/---

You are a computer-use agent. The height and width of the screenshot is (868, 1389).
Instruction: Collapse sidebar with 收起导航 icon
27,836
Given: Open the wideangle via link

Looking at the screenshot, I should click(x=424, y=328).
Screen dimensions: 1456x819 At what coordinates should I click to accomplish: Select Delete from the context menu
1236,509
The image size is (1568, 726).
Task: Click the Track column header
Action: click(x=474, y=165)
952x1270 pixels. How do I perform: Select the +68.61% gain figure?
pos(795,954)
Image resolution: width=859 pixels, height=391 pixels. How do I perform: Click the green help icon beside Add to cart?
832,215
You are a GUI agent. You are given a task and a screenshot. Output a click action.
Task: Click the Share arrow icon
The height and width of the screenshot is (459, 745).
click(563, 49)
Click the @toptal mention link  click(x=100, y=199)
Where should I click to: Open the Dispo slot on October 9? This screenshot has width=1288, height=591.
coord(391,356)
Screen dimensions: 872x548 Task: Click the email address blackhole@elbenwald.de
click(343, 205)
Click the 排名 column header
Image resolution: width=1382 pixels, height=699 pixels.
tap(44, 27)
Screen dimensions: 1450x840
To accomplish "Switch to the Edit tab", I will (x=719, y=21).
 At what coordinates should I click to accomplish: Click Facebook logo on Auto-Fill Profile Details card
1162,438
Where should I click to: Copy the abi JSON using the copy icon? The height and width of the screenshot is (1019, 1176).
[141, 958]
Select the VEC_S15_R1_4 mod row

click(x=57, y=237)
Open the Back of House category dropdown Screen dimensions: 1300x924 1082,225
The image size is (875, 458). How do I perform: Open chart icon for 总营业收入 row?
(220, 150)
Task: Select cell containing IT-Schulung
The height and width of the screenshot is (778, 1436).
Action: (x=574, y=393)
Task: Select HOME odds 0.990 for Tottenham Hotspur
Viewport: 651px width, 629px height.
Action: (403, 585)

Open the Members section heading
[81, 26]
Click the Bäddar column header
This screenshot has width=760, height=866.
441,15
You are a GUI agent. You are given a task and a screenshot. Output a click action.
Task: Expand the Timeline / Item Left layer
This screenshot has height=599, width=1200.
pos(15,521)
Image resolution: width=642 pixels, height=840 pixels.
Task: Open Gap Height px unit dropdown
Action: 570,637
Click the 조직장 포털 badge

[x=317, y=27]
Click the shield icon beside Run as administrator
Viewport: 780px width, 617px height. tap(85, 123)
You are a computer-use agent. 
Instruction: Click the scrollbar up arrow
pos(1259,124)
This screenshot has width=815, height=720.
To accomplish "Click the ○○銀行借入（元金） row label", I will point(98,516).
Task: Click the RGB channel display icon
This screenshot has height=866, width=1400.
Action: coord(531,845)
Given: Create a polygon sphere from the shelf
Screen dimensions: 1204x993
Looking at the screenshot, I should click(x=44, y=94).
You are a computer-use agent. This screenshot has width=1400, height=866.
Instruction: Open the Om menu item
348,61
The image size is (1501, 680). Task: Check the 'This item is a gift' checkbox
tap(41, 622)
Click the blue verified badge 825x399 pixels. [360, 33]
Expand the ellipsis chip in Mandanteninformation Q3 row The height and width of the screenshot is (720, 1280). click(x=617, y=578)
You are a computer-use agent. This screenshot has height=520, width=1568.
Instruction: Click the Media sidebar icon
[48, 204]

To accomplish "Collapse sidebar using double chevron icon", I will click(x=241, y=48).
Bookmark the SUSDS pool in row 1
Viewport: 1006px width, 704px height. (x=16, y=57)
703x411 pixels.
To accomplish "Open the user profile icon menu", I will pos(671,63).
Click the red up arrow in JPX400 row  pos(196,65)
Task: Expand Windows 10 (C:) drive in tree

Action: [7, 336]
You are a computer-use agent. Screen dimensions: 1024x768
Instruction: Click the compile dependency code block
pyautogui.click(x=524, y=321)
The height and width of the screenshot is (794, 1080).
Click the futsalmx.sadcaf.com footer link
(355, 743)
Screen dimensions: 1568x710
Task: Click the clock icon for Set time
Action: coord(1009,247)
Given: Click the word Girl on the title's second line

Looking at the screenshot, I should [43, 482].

\---

The answer is the full data, repeated exactly as shown.

# ANSWER BOX:
You are a computer-use agent. The height and width of the screenshot is (868, 1389).
Instruction: Collapse sidebar with 收起导航 icon
27,836
Given: Open the wideangle via link

Looking at the screenshot, I should click(x=424, y=328).
Screen dimensions: 1456x819 At what coordinates should I click to accomplish: Select Delete from the context menu
1236,509
The image size is (1568, 726).
Task: Click the Track column header
Action: click(x=474, y=165)
952x1270 pixels. How do I perform: Select the +68.61% gain figure?
pos(795,954)
Image resolution: width=859 pixels, height=391 pixels. How do I perform: Click the green help icon beside Add to cart?
832,215
You are a GUI agent. You are given a task and a screenshot. Output a click action.
Task: Click the Share arrow icon
The height and width of the screenshot is (459, 745).
click(563, 49)
Click the @toptal mention link  click(x=100, y=199)
Where should I click to: Open the Dispo slot on October 9? This screenshot has width=1288, height=591.
coord(391,356)
Screen dimensions: 872x548 Task: Click the email address blackhole@elbenwald.de
click(343, 205)
Click the 排名 column header
Image resolution: width=1382 pixels, height=699 pixels.
tap(44, 27)
Screen dimensions: 1450x840
To accomplish "Switch to the Edit tab", I will (x=719, y=21).
 At what coordinates should I click to accomplish: Click Facebook logo on Auto-Fill Profile Details card
1162,438
Where should I click to: Copy the abi JSON using the copy icon? The height and width of the screenshot is (1019, 1176).
[141, 958]
Select the VEC_S15_R1_4 mod row

click(x=57, y=237)
Open the Back of House category dropdown Screen dimensions: 1300x924 1082,225
The image size is (875, 458). How do I perform: Open chart icon for 总营业收入 row?
(220, 150)
Task: Select cell containing IT-Schulung
The height and width of the screenshot is (778, 1436).
Action: (x=574, y=393)
Task: Select HOME odds 0.990 for Tottenham Hotspur
Viewport: 651px width, 629px height.
Action: (403, 585)

Open the Members section heading
[81, 26]
Click the Bäddar column header
This screenshot has width=760, height=866.
441,15
You are a GUI agent. You are given a task and a screenshot. Output a click action.
Task: Expand the Timeline / Item Left layer
This screenshot has height=599, width=1200.
pos(15,521)
Image resolution: width=642 pixels, height=840 pixels.
Task: Open Gap Height px unit dropdown
Action: 570,637
Click the 조직장 포털 badge

[x=317, y=27]
Click the shield icon beside Run as administrator
Viewport: 780px width, 617px height. tap(85, 123)
You are a computer-use agent. 
Instruction: Click the scrollbar up arrow
pos(1259,124)
This screenshot has width=815, height=720.
To accomplish "Click the ○○銀行借入（元金） row label", I will point(98,516).
Task: Click the RGB channel display icon
This screenshot has height=866, width=1400.
Action: coord(531,845)
Given: Create a polygon sphere from the shelf
Screen dimensions: 1204x993
Looking at the screenshot, I should click(x=44, y=94).
You are a computer-use agent. This screenshot has width=1400, height=866.
Instruction: Open the Om menu item
348,61
The image size is (1501, 680). Task: Check the 'This item is a gift' checkbox
tap(41, 622)
Click the blue verified badge 825x399 pixels. [360, 33]
Expand the ellipsis chip in Mandanteninformation Q3 row The height and width of the screenshot is (720, 1280). click(x=617, y=578)
You are a computer-use agent. This screenshot has height=520, width=1568.
Instruction: Click the Media sidebar icon
[48, 204]

To accomplish "Collapse sidebar using double chevron icon", I will click(x=241, y=48).
Bookmark the SUSDS pool in row 1
Viewport: 1006px width, 704px height. (x=16, y=57)
703x411 pixels.
To accomplish "Open the user profile icon menu", I will pos(671,63).
Click the red up arrow in JPX400 row  pos(196,65)
Task: Expand Windows 10 (C:) drive in tree

Action: [7, 336]
You are a computer-use agent. Screen dimensions: 1024x768
Instruction: Click the compile dependency code block
pyautogui.click(x=524, y=321)
The height and width of the screenshot is (794, 1080).
Click the futsalmx.sadcaf.com footer link
(355, 743)
Screen dimensions: 1568x710
Task: Click the clock icon for Set time
Action: coord(1009,247)
Given: Click the word Girl on the title's second line

Looking at the screenshot, I should [43, 482].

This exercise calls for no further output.